Sobretudo na Europa, questiona-se se estas novas terapias são um passo maior que a perna. Admito que esta realidade seja preocupe algumas pessoas, mas vejam os dados. A MAPS é uma farmacêutica sem fins lucrativos que se submete a todas as fases de teste para demonstrar se o seu produto é seguro e eficaz. Não estamos sequer a advogar o uso generalizado desta abordagem. A mensagem é: há drogas psicadélicas promissoras para uso médico que devem ser estudadas com o cuidado que merecem: o MDMA, a psilocibina, o LSD e a ketamina, entre outras.
Porém, no meio científico, há quem alerte para os perigos dos paraísos artificiais.
Não são paraísos, mas sim catalisadores de um processo psicológico profundo para pessoas em sofrimento, sem melhoras com outras soluções.
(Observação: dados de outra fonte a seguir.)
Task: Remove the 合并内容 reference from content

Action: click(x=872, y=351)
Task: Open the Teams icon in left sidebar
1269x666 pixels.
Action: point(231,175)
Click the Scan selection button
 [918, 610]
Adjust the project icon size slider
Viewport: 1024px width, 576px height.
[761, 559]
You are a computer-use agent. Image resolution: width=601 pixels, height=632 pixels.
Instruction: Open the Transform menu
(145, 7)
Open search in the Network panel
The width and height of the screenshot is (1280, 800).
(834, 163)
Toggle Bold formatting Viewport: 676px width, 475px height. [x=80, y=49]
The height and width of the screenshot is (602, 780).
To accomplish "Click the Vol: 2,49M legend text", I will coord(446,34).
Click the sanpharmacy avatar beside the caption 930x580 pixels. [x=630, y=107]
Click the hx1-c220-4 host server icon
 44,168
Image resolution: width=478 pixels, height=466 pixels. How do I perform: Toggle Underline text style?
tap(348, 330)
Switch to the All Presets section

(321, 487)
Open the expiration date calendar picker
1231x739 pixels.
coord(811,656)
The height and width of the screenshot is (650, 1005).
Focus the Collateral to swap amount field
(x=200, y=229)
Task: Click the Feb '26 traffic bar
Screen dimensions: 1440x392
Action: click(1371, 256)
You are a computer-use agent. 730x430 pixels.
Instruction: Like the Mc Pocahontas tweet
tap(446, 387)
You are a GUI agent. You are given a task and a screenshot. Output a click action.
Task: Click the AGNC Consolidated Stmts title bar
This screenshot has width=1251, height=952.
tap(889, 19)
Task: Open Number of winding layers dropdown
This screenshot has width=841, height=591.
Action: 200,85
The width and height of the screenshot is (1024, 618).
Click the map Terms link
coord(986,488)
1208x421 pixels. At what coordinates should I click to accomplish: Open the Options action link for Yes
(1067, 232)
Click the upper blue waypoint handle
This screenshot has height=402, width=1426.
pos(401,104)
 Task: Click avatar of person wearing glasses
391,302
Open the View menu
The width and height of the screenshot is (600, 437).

No limite, as pesquisas mostram que ninguém ficou pior. No caso da canábis, a situação é diferente: a investigação foi bloqueada durante tantos anos que as pessoas cansaram-se e decidiram avançar por si mesmas e mudaram as leis.
Há riscos por aferir na investigação ou os receios de decisores e cientistas são infundados?
Claro que há riscos, mas podem ser menores que os benefícios em situações muito específicas. Não se pode colocar tudo no mesmo saco: uma coisa é o modelo dos psicadélicos, usados poucas vezes como aceleradores de uma psicoterapia, outra é a canábis, prescrita regularmente como remédio para aliviar sintomas ou comprada legalmente para uso recreativo. Aqui, a investigação tem um papel determinante e mostra que o uso médico de psicadélicos é segura.
Mas as pressões da indústria, farmacêutica e recreativa, existem, ao ponto de haver quem fale do negócio do novo ouro negro.
São dois assuntos distintos. No caso recreativo, os estudos mostram que o álcool e o tabaco, substâncias legais, são bem mais perigosos do que a canábis, que não o é. Por um lado, cada um tem o direito de decidir o que quer consumir, por outro, há sempre o risco de abuso e as políticas proibicionistas só agravaram o problema, mas são assuntos distintos.
O risco de abuso e de adição coloca-se sempre, argumenta quem questiona a legalização.
Veja os opiáceos, ilegais mas autorizados para uso médico: o potencial aditivo da morfina é grande problema, mas não se vai proibi-los para alívio da dor após uma cirurgia, por exemplo. O mesmo para as benzodiazepinas [calmantes], sob controlo internacional, pelo excessivo consumo e por criarem dependência. Sou médico e ajudo pacientes. Não é aceitável impedir o acesso a tratamentos promissores pelo receio de serem mal usados fora do contexto clínico.
Refere-se ao MDMA, que parece ter um nível de perigosidade muito baixo se comparado com outras drogas, as legais incluídas [estudo de David Nutt, publicado na revista Nature]?
Milhões de pessoas no mundo consomem ecstasy ao fim de semana com intuitos recreativos. Quero dizer com isto que estamos a estudar a segurança e a eficácia do MDMA em tratamentos médicos; em alguns deles, havia pessoas que tinham tido uma má experiência em contexto lúdico: não sabiam o que fazer sozinhas com o que vinha à mente [associado ao trauma].
Alguma ressalva a fazer ou mensagem para os decisores e cientistas na área da saúde mental?
Lembrar que existem riscos, é um erro presumir o contrário. A diferença é que desta vez estamos a fazer as coisas de forma diferente, a criar condições controladas para minimizar riscos e acrescentar benefícios seguros à vida de quem sofre imenso sem uma solução à vista.